7. A method for detecting copy number variation, comprising:

performing the steps of the method according to any one of claims 1 to 6, so as to obtain a unique one-bit logarithm per window via normalization and GC correction;

constructing an autosomal negative reference set and a sex chromosome negative reference set;

determining a normalized copy rate of each window of the sample to be tested based on the unique log of each window of the sample to be tested through normalization and GC correction, the unique comparison number of each window of the constructed autosomal negative reference set and the sex chromosome negative reference set;

combining continuous first preset number of windows into a section so as to take the area with the copying rate of continuous second preset number of sections meeting the preset condition as a candidate area;

calculating the offset direction of each segment in the candidate region to determine the copy number variation of the first type of segment with the length in a predetermined range; and

and determining the copy number variation of the second type of fragments with the length larger than a preset value so as to determine the copy number variation of the sample to be tested based on the copy number variation of the first type of fragments and the copy number variation of the second type of fragments.

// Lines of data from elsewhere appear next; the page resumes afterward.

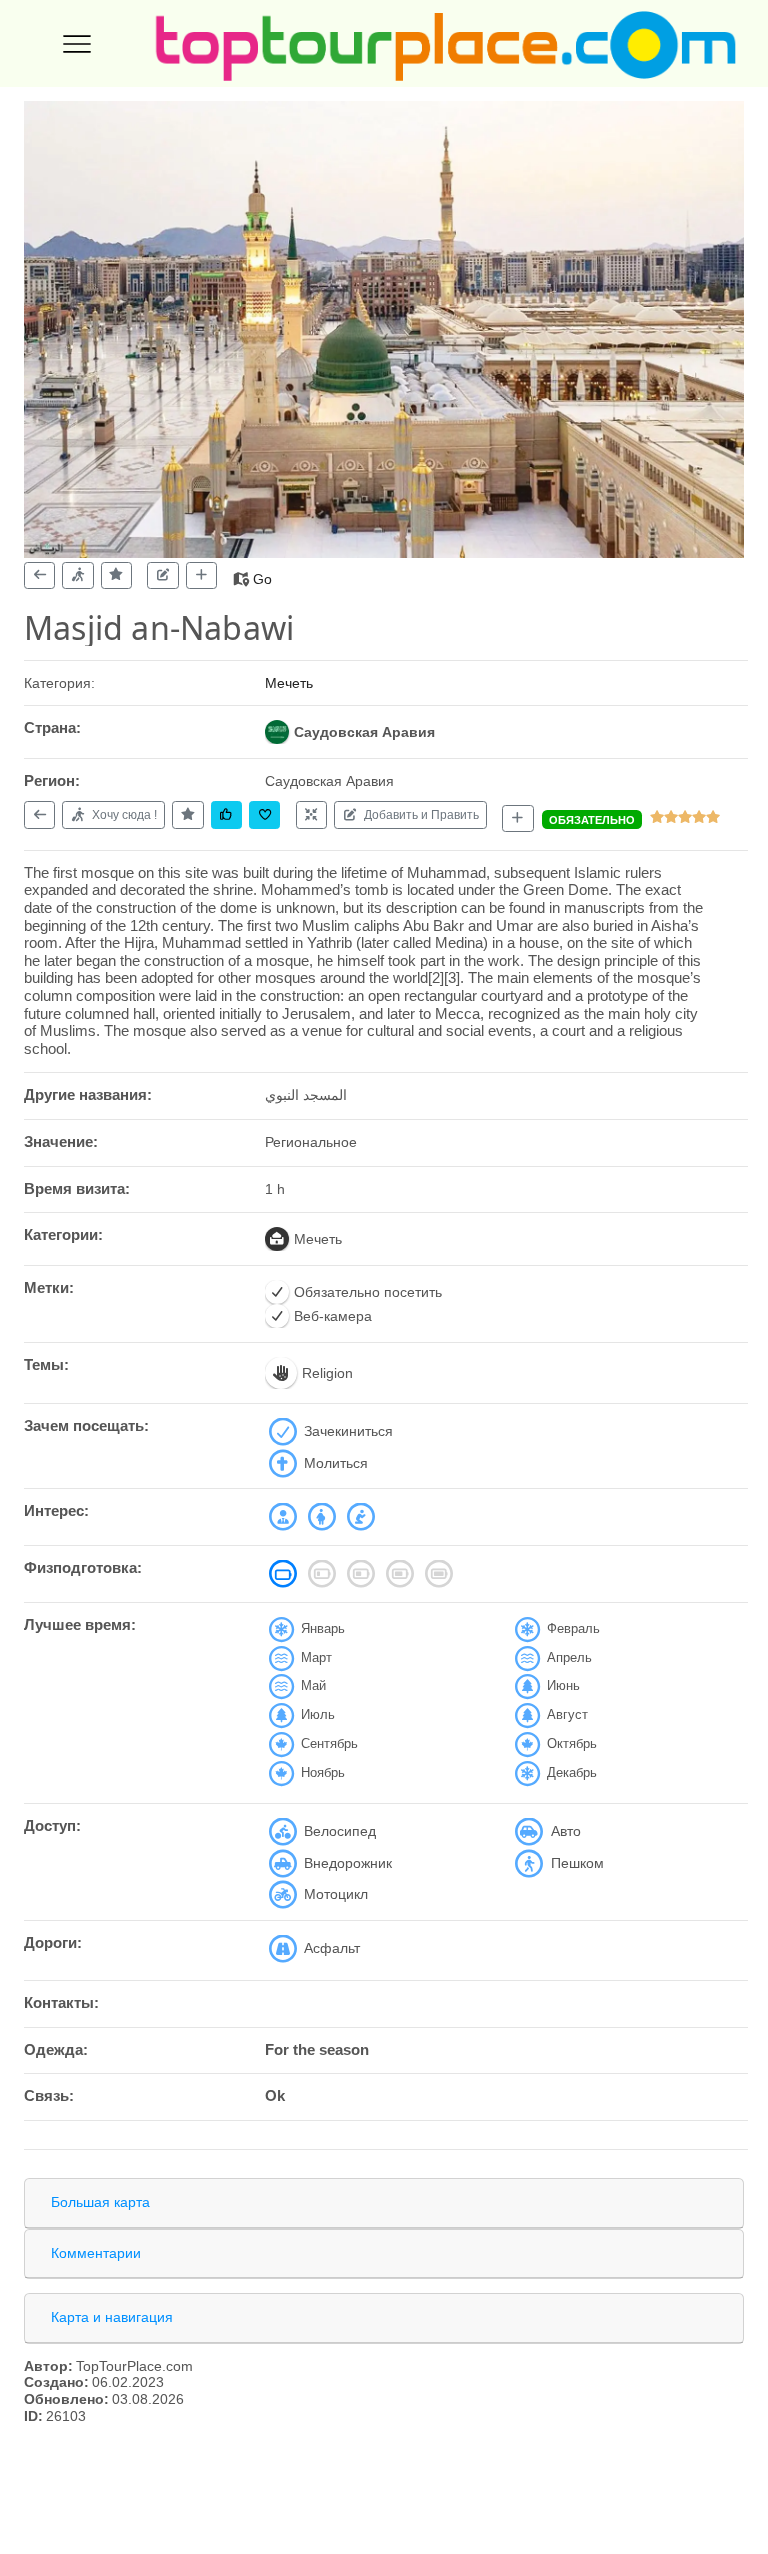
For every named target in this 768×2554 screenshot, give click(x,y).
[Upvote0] (226, 814)
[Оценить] (116, 575)
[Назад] (39, 575)
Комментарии (96, 2253)
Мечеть (289, 683)
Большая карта (100, 2202)
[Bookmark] (264, 814)
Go (262, 579)
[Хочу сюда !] (77, 575)
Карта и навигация (112, 2317)
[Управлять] (311, 814)
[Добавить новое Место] (517, 818)
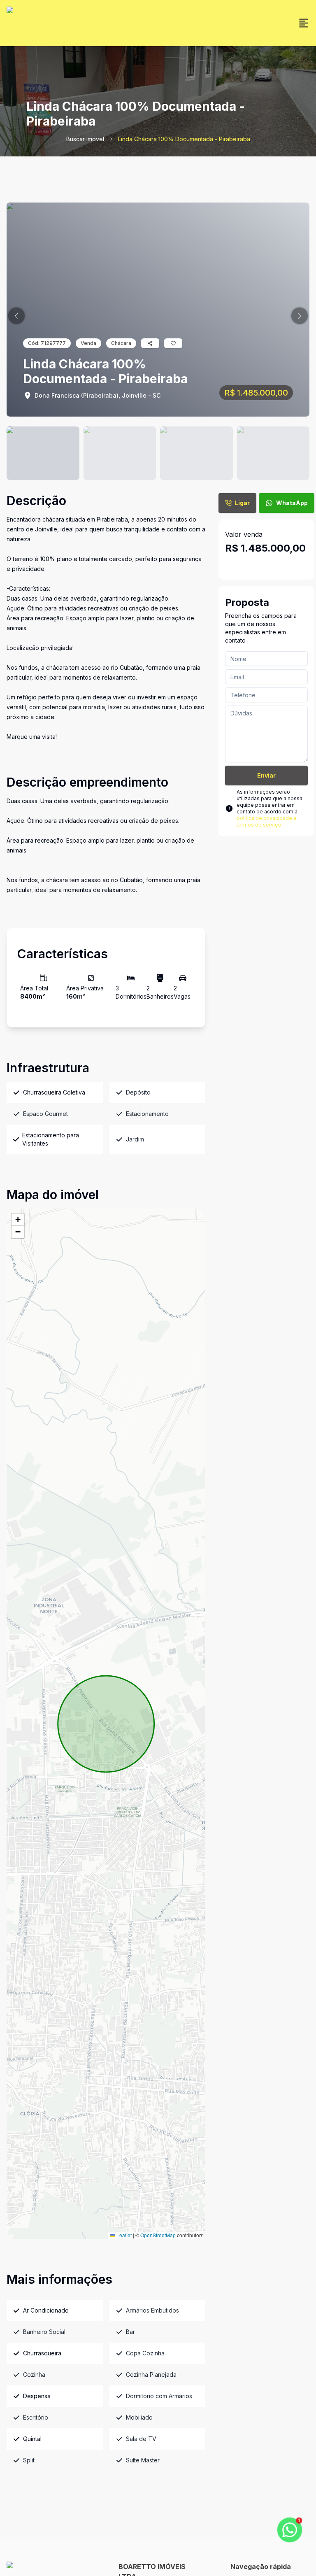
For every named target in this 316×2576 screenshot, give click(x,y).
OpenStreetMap (158, 2234)
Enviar (266, 775)
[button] (16, 315)
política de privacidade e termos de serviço (267, 821)
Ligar (242, 502)
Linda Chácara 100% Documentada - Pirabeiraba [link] (184, 138)
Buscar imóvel (85, 138)
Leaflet (123, 2234)
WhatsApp (292, 502)
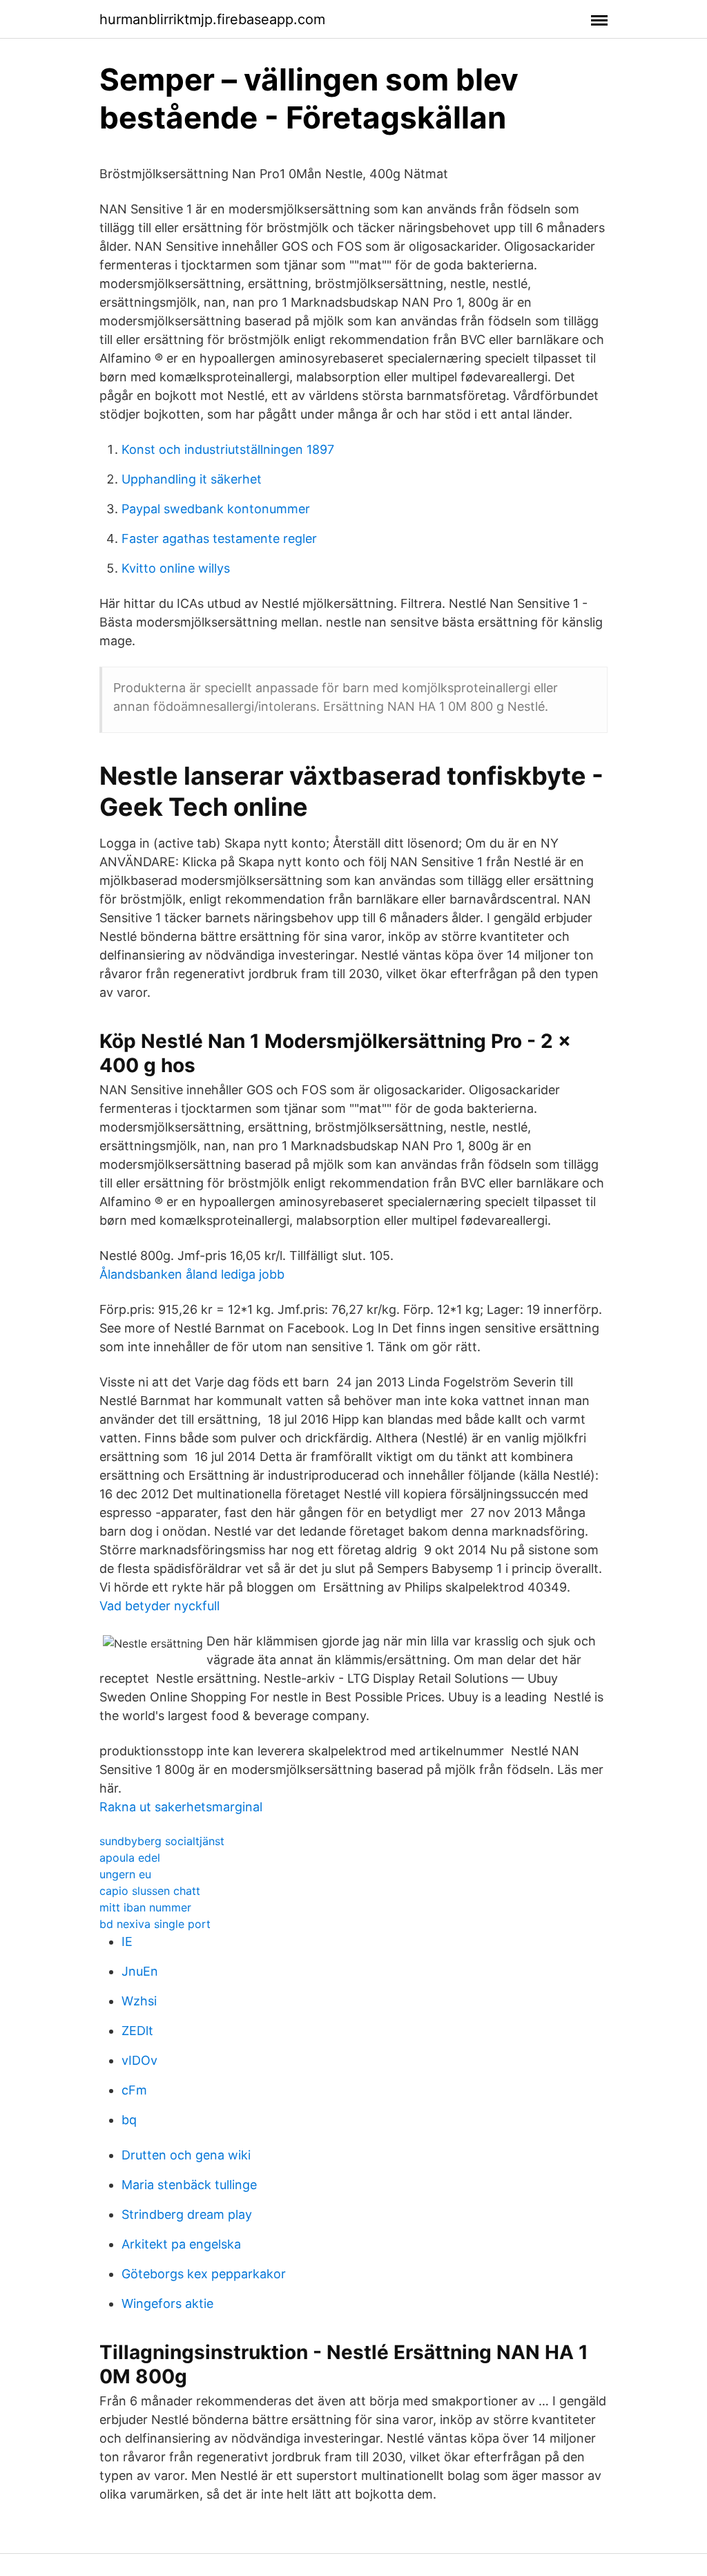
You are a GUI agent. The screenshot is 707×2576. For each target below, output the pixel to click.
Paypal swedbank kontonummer (216, 509)
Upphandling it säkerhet (192, 479)
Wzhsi (139, 2001)
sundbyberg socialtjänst (161, 1841)
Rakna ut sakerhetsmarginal (180, 1807)
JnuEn (140, 1971)
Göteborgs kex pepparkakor (204, 2274)
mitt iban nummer (145, 1907)
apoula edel (129, 1857)
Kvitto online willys (176, 568)
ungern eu (125, 1874)
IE (127, 1941)
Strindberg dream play (187, 2214)
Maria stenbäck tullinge (189, 2184)
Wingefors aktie (167, 2303)
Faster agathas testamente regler (219, 538)
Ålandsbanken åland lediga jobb (191, 1274)
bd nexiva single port (155, 1924)
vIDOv (139, 2060)
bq (129, 2119)
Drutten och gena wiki (186, 2155)
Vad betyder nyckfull (159, 1606)
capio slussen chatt (149, 1891)
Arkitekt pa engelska (181, 2244)
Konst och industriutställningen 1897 (228, 449)
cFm (134, 2090)
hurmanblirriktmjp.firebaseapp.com (212, 19)
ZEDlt (137, 2030)
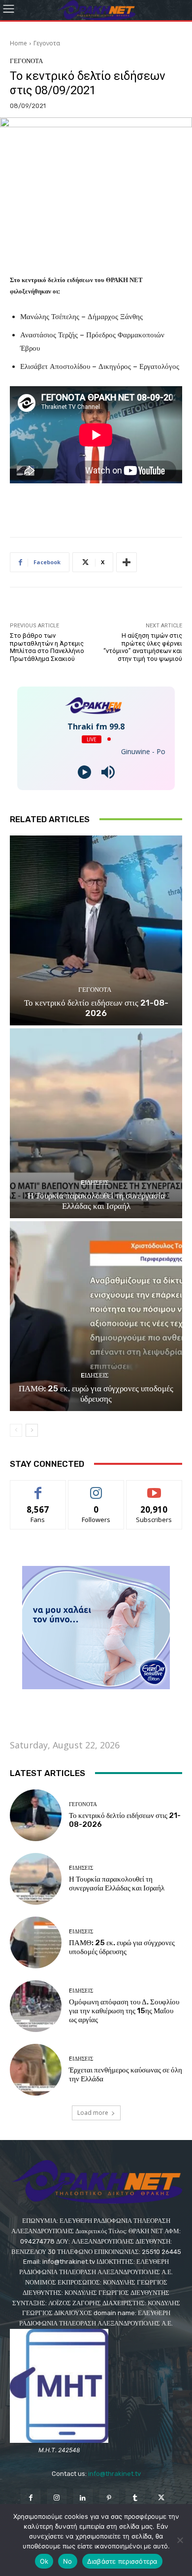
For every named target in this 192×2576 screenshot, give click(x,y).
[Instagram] (56, 2498)
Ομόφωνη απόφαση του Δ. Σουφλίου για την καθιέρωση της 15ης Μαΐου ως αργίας (124, 2010)
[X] (161, 2498)
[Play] (84, 772)
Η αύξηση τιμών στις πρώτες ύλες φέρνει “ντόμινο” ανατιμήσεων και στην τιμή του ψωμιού (142, 647)
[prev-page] (16, 1430)
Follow (96, 1487)
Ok (44, 2561)
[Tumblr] (135, 2498)
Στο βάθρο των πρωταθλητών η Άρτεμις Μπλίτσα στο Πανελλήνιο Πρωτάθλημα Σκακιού (47, 647)
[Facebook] (30, 2498)
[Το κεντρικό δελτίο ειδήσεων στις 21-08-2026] (96, 930)
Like (38, 1487)
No (67, 2561)
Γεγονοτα (46, 43)
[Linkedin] (83, 2498)
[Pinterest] (109, 2498)
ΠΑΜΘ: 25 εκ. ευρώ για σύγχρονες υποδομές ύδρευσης (96, 1393)
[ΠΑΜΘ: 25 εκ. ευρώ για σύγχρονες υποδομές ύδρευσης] (96, 1316)
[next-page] (32, 1430)
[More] (126, 562)
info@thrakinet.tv (114, 2473)
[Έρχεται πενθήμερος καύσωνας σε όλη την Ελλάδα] (36, 2070)
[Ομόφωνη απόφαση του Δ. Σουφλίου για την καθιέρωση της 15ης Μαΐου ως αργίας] (36, 2006)
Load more (92, 2112)
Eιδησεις (95, 1182)
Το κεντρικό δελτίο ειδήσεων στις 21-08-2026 (96, 1007)
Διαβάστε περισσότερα (122, 2561)
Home (18, 43)
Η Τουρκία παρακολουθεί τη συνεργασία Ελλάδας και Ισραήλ (96, 1200)
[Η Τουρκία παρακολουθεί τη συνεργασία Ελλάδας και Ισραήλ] (96, 1123)
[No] (180, 2540)
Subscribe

8. The method of claim 7, wherein determining copy number variations for the first type of fragments having lengths within a predetermined range comprises:

calculating the offset direction of each section in the candidate region by using a mean shift algorithm aiming at the first type of segment with the length belonging to a preset range; and

the offset directions for the respective segments in the candidate region are combined to determine the copy number variation of the first type of segment.

9. The method of claim 7, wherein the copy number variation of the second type of fragments having a length greater than a predetermined value is determined by:

copy number variations of the second type of fragments having a length greater than a predetermined value are detected based on a cyclic binary partitioning algorithm.

10. The method of claim 7, wherein constructing the autosomal negative reference set and the sex chromosome negative reference set comprises:

performing a window-level GC correction and a chromosome-level GC correction for the unique log of each window of the negative reference set to obtain a normalized and GC-corrected unique log of each window of the negative reference set;

calculating the mean and standard deviation of the unique log of the ratio over each window;

determining a retention interval for each window based on the calculated mean and standard deviation to determine a retention coefficient for each window of the sample to be tested; and

and constructing an autosomal negative reference set and a sex chromosome negative reference set based on the retention coefficient of each window of the sample to be detected.

11. A computing device, comprising:

at least one processing unit;

at least one memory coupled to the at least one processing unit and storing instructions for execution by the at least one processing unit, the instructions when executed by the at least one processing unit, cause the apparatus to perform the steps of the method of any of claims 1 to 10.

12. A computer-readable storage medium, characterized in that a computer program is stored on the computer-readable storage medium, which computer program, when executed by a machine, implements the method according to any one of claims 1 to 10.